Background
Elevated parathyroid hormone (PTH) levels have been associated with cardiovascular disease risk factors and events. We hypothesized that elevated PTH would also be associated with subclinical cerebrovascular disease. We examined the relationship of elevated PTH with white matter hyperintensities (WMH) and subclinical infarcts measured on brain MRI.
Methods
PTH was measured at baseline (1993–1994) among participants free of prior clinical stroke who underwent a brain MRI at baseline (n=1703) and a second brain MRI 10 years later (n=948). PTH levels ≥65 pg/ml were considered elevated (n=204). Participants who did not return for a follow-up MRI had, at baseline, higher PTH and a greater prevalence of cardiovascular risk factors (p<0.05 for all); therefore multiple imputation was used.

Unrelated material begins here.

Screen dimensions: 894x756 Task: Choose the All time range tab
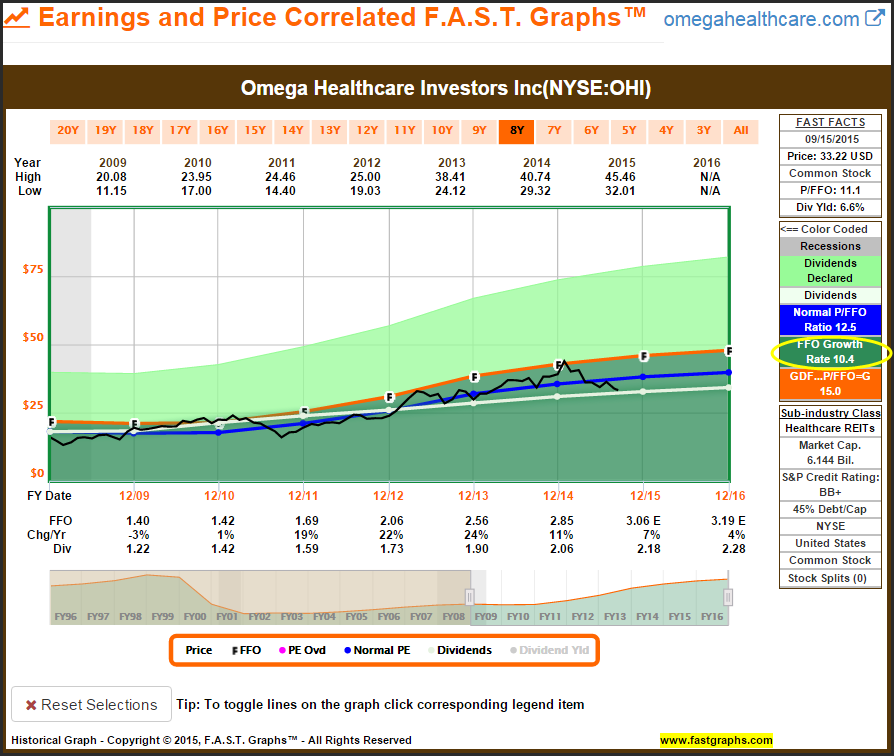coord(741,130)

The cross-sectional and prospective associations of PTH levels with WMH and MRI-defined infarcts (and their progression) were investigated using multivariable regression models.
Results
At baseline, participants were mean age of 62 years, 60% female and 49% black. Cross-sectionally, after adjusting for demographic and lifestyle factors, elevated PTH was associated with higher WMH score [β=0.19, 95%CI 0.04–0.35] and increased odds of prevalent infarcts [OR 1.56,1.02–2.36]. Results were attenuated after adjustment for potential mediators of this association (i.e. hypertension). No prospective associations were found between PTH and incident infarcts or change in estimated WMH volume, although estimates were imprecise.
Conclusions
Although associated cross-sectionally, we did not confirm any association of elevated PTH with progression of cerebrovascular changes on brain MRIs obtained 10 years apart. The relationship of PTH with subclinical brain disease warrants further study.